Frequently Asked Questions
These questions are culled from our public forum and support team. If you have a question to contribute (or better still, a question and answer) please post it on the OmniSci Community Forum.
- Architecture
- Troubleshooting
- Why do I keep running out of memory for GPU queries?
- Why do I keep running out of memory for rendering?
- How can I confirm that OmniSci is actually running on GPUs?
- How do I compare the performance on GPUs vs. CPUs to demonstrate the performance gain of GPUs?

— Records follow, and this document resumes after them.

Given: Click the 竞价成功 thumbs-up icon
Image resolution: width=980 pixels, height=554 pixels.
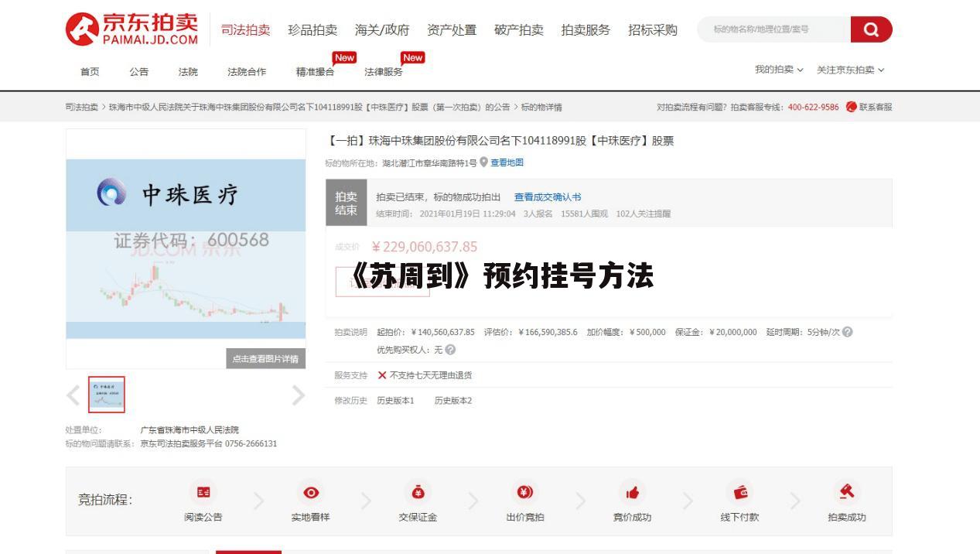Looking at the screenshot, I should coord(632,492).
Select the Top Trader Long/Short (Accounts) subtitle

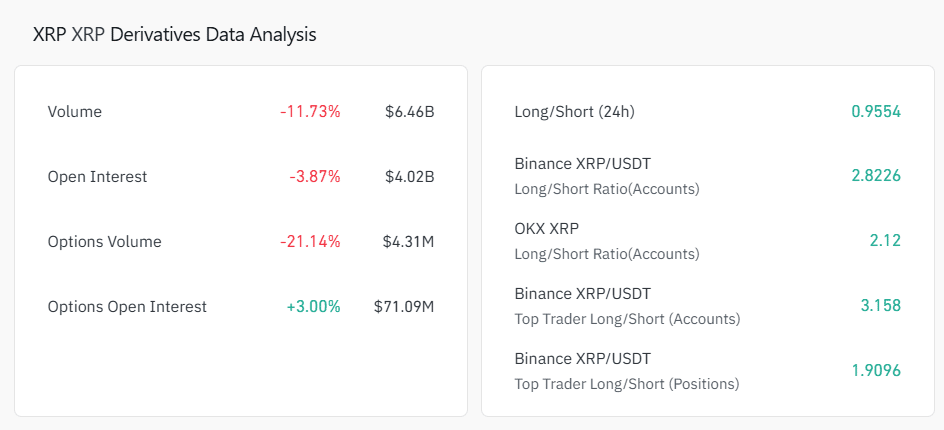pyautogui.click(x=627, y=319)
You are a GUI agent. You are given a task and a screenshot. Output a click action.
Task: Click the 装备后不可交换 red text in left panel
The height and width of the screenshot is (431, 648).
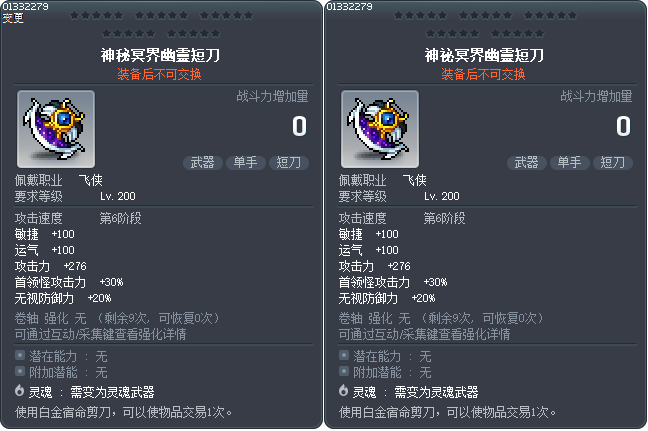[160, 74]
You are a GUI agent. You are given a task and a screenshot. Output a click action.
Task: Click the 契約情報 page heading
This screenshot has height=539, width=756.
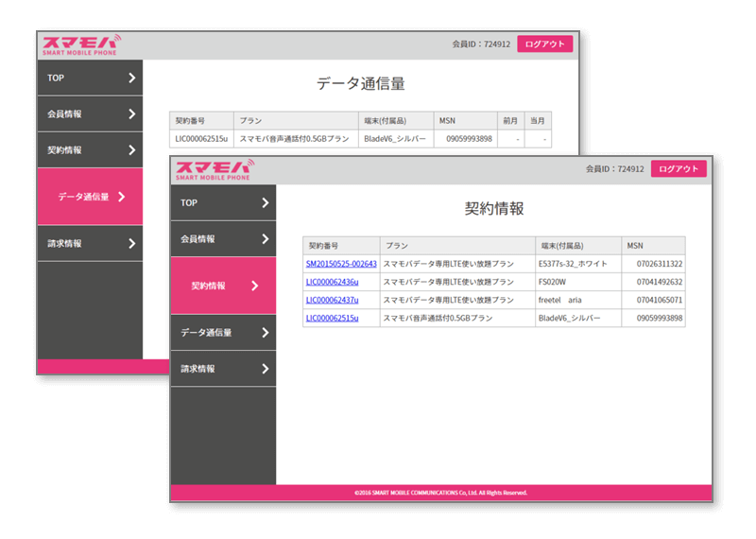pos(494,208)
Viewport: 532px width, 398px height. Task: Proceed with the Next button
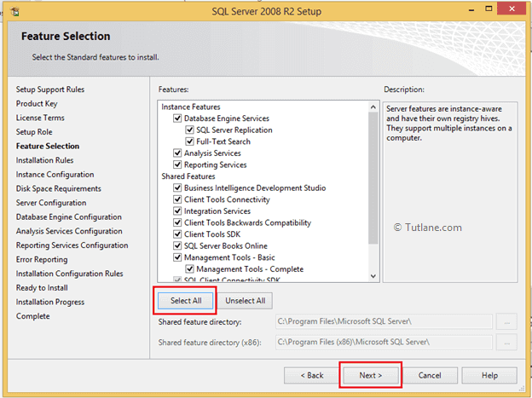click(371, 375)
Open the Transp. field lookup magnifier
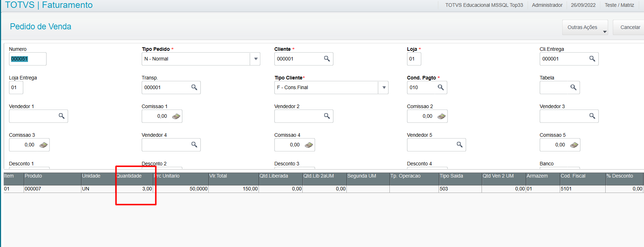Screen dimensions: 644x247 click(194, 87)
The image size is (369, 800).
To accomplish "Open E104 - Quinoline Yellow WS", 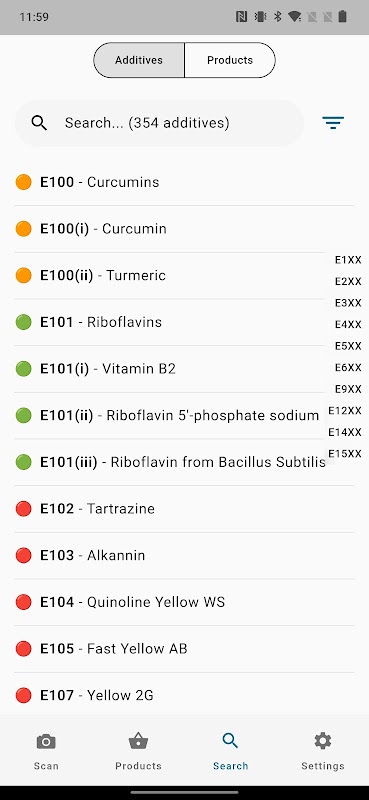I will point(184,602).
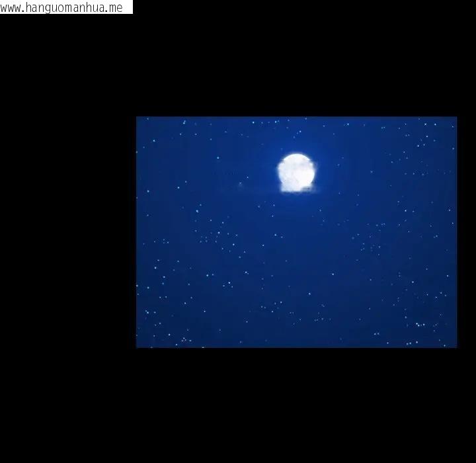Click the glowing full moon
This screenshot has height=463, width=476.
tap(296, 170)
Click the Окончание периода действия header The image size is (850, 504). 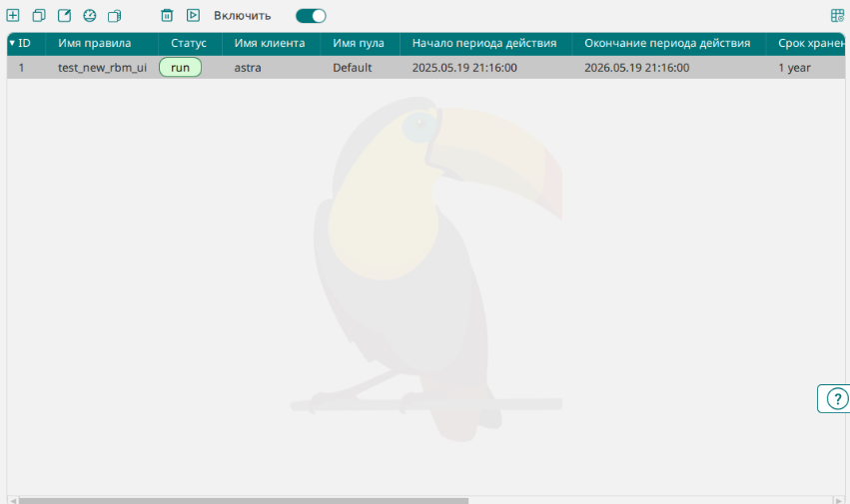tap(667, 44)
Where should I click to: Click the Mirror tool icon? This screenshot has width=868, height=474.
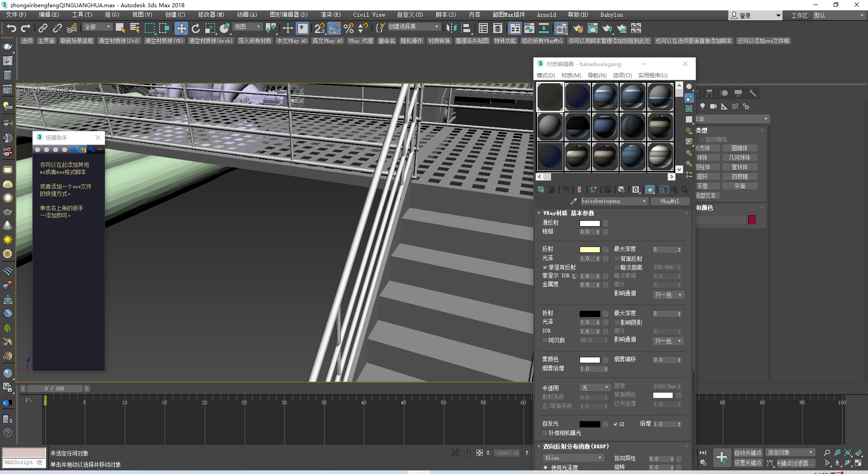click(451, 28)
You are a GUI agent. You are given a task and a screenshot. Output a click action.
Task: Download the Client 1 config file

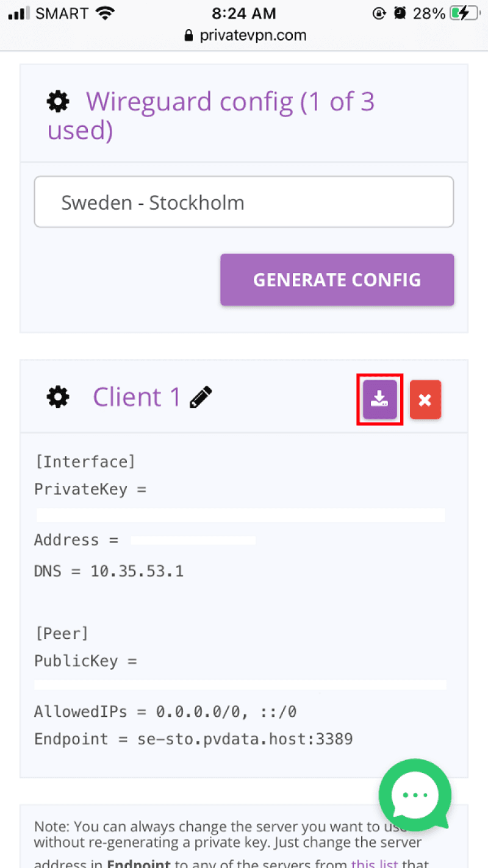click(379, 399)
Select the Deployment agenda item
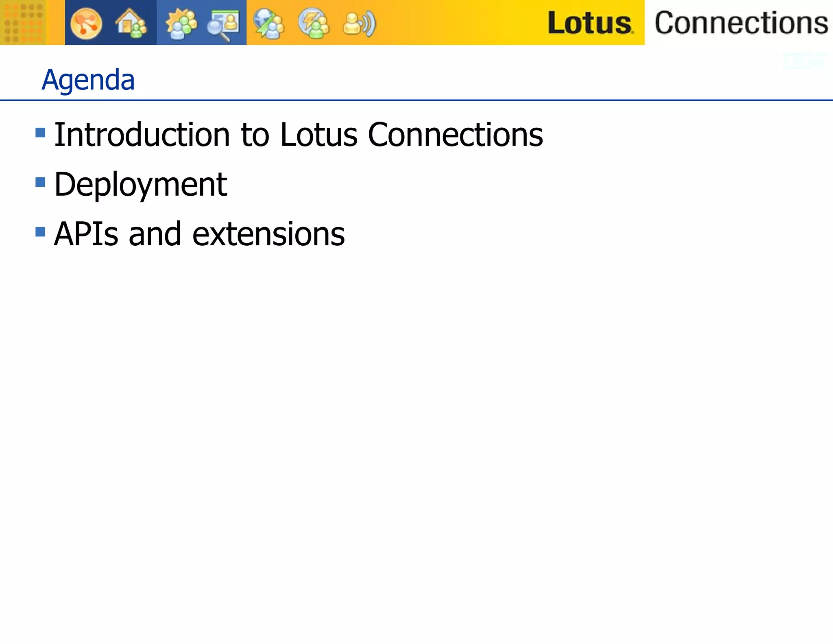Image resolution: width=833 pixels, height=644 pixels. click(140, 184)
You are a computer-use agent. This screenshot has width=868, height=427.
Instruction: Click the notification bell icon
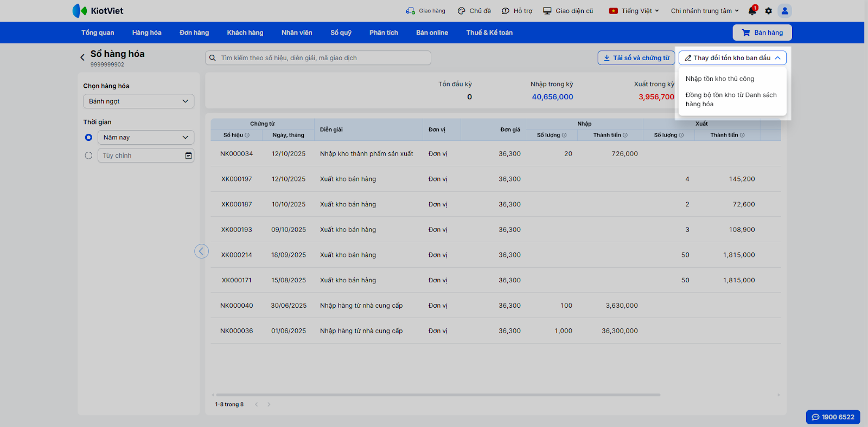click(752, 11)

- Does OmniSci support a single server with different GPUs?
- What is watchdog, and when should it heel?
- What do you mean by binning numbers?
- Why am I seeing the error "Distributed support is disabled"?
- How can I avoid creating duplicate rows?
- Why am I seeing the error "Too many open files…errno 24."?
- When I try to ingest a file using pandas.read_csv and pymapd.load_table, I get a TypeError. Why?
- Integrations and Connectors
- Licensing
- Tips and Tricks
Architecture
In Immerse, which charts are rendered server-side (using GPUs) versus in the browser (CPUs)?
Choropleth, Geo Heatmap, Linemap, Pointmap, and Scatter Plot are all rendered in GPU by OmniSci Render; the rest are handled on the browser.
Is OmniSci backward compatible?
OmniSci is not backward compatible. With every release, new efficiencies are introduced that are not necessarily compatible with the previous version. As with any database, you should always back up your data before migrating to a later version, just in case you have to revert for any reason.
Troubleshooting
Why do I keep running out of memory for GPU queries?
This typically occurs when the system cannot keep the entire working set of columns in GPU memory.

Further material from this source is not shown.